Start of EXCERPTED DATA

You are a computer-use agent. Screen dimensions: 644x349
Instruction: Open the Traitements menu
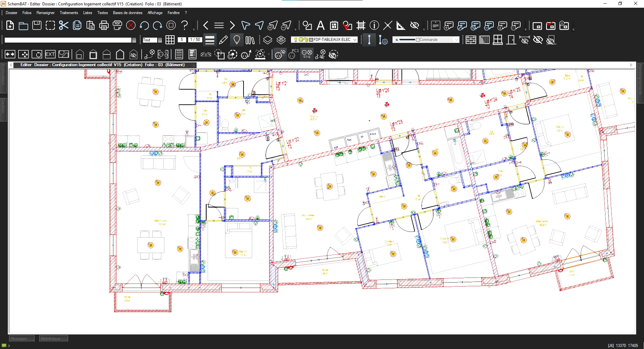(68, 13)
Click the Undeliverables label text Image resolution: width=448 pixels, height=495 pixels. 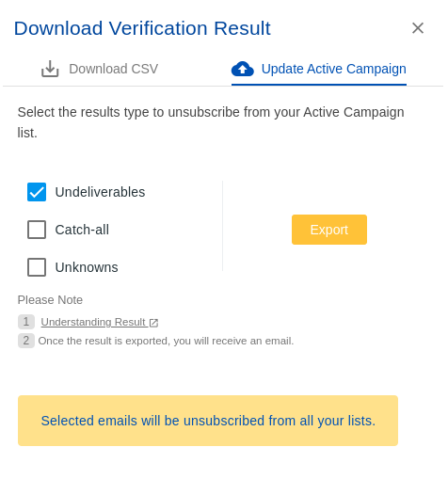tap(100, 192)
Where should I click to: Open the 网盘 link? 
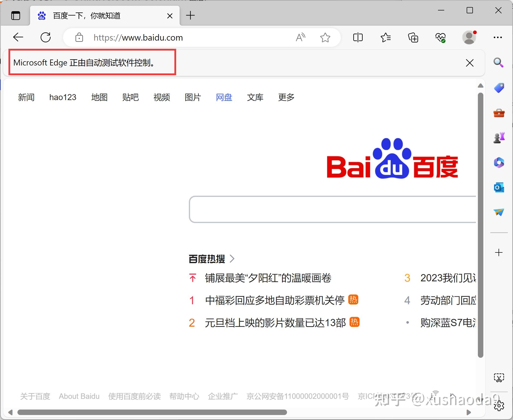click(224, 97)
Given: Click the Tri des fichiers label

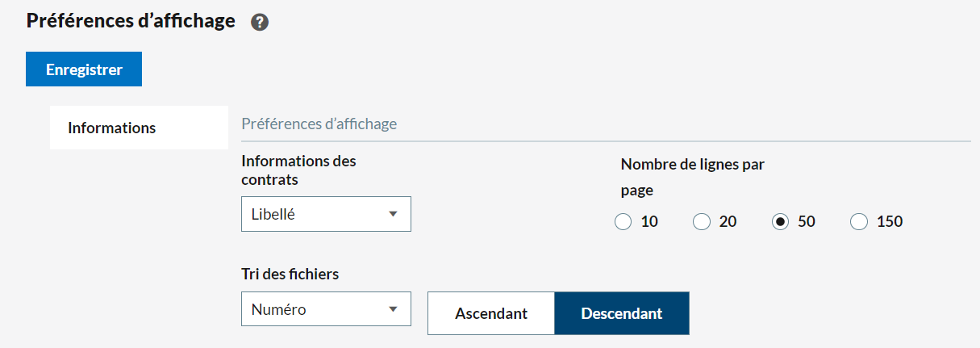Looking at the screenshot, I should point(290,274).
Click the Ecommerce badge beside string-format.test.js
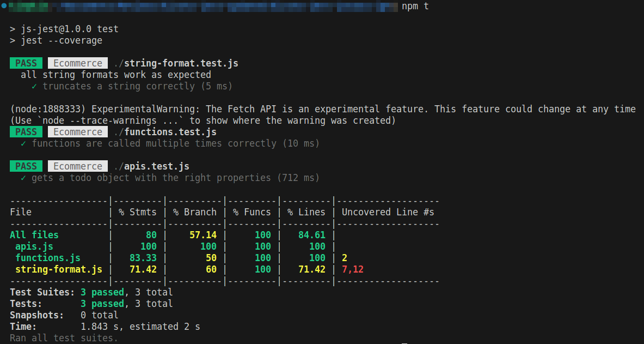The width and height of the screenshot is (644, 344). [x=77, y=63]
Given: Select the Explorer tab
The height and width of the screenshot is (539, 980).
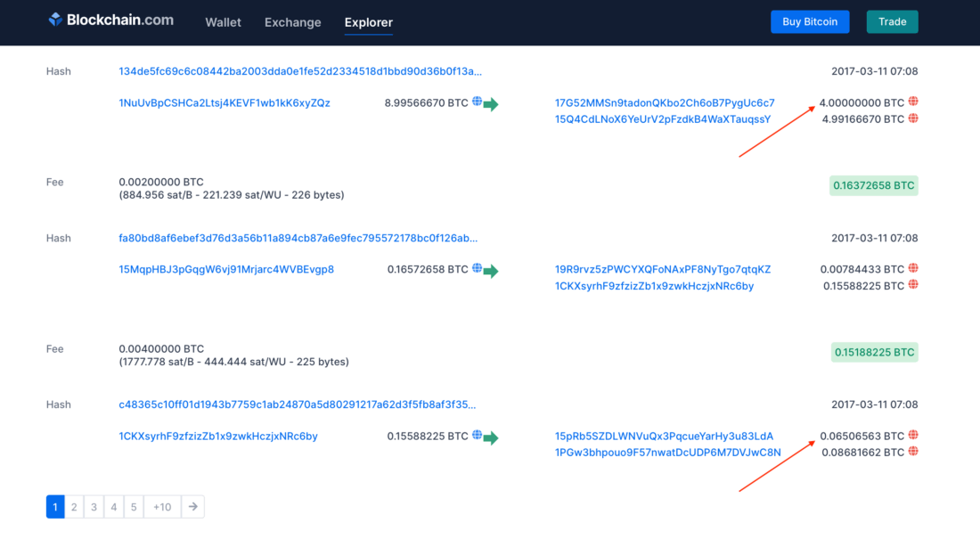Looking at the screenshot, I should point(368,22).
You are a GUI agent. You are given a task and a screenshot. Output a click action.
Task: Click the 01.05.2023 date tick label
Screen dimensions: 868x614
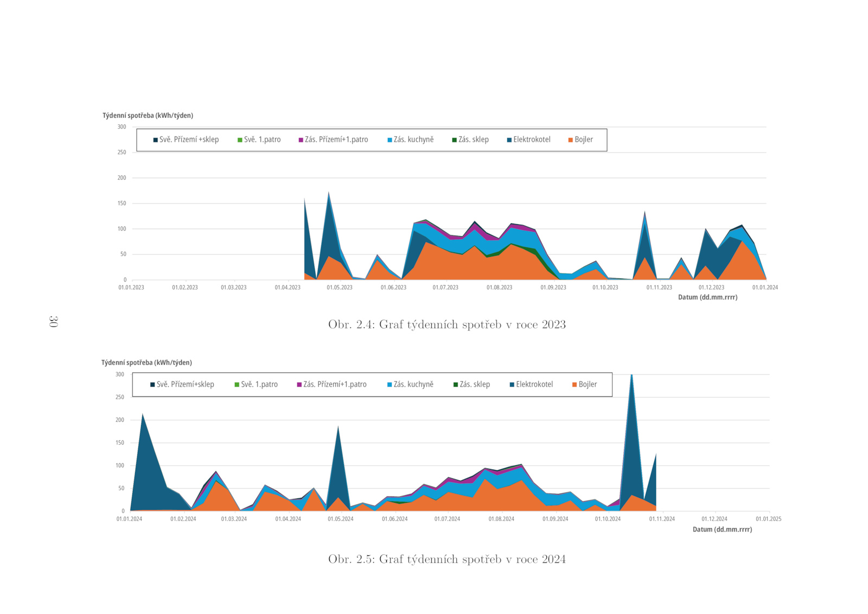(340, 288)
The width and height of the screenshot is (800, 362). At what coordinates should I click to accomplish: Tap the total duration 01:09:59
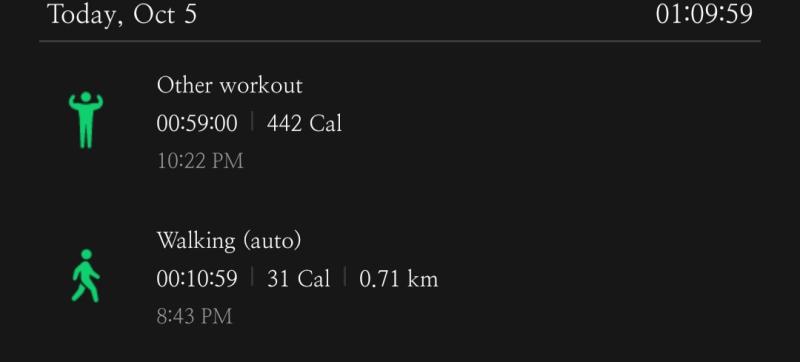704,14
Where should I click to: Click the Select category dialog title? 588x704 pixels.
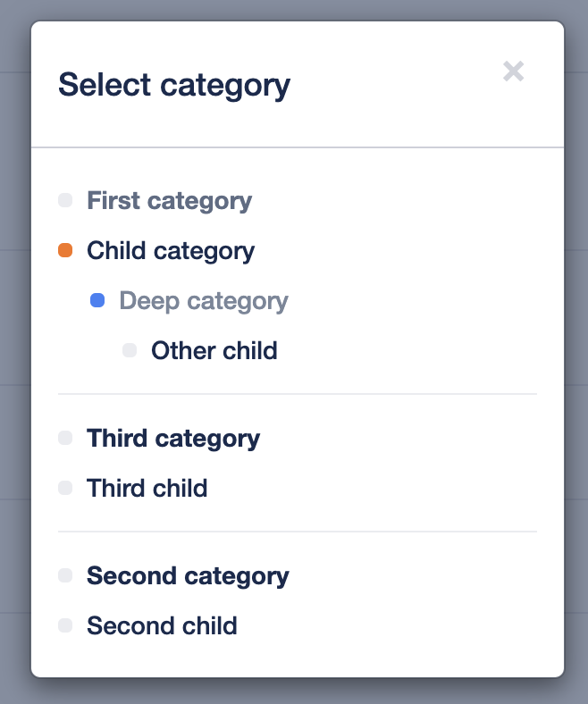pos(174,86)
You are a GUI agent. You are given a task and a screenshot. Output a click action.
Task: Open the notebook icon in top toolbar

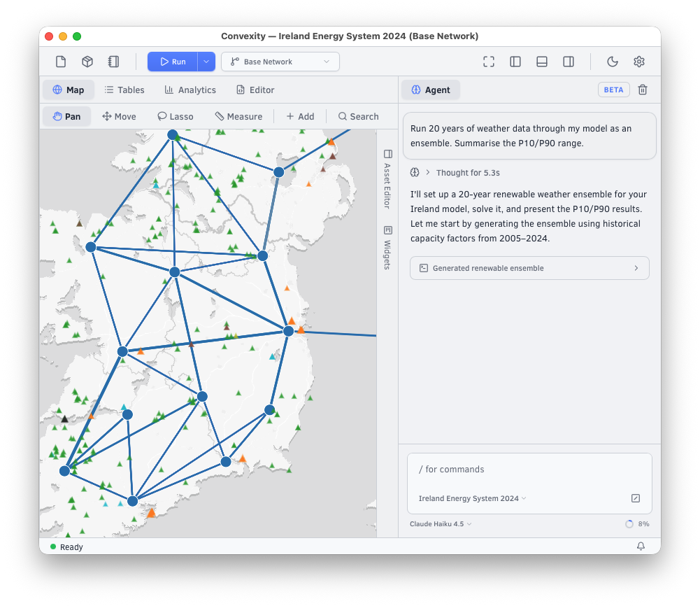(113, 62)
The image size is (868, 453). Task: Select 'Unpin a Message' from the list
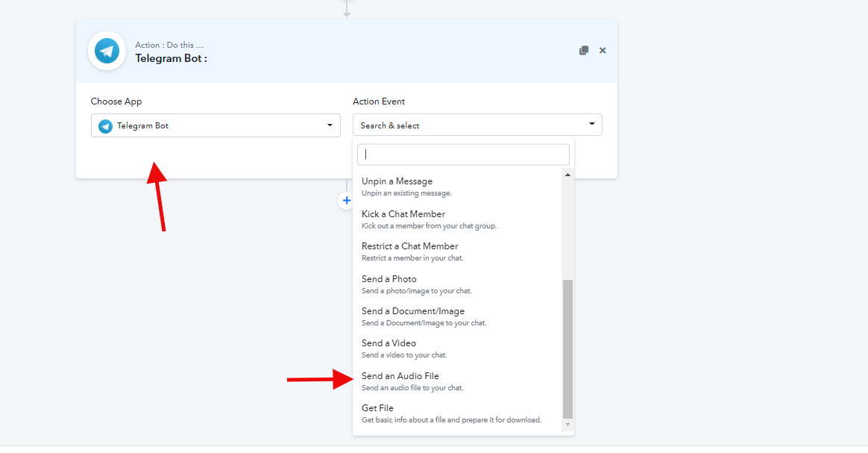point(397,181)
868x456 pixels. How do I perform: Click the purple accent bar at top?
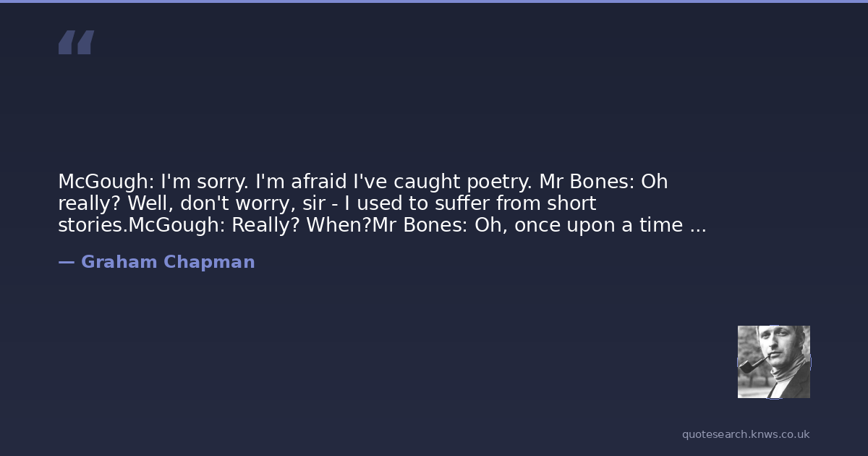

End of EXCERPTED DATA

• WHAT YOU NEED TO DO:
Extract the run of lines beginning with the line that holds "The image size" and ending at the last line of the data, inclusive. Exclude any pictures from the copy.

• SOLUTION TO THE PROBLEM:
The image size is (868, 453). Task: Select 'Unpin a Message' from the list
point(397,181)
868x456 pixels. How do I perform: Click the purple accent bar at top?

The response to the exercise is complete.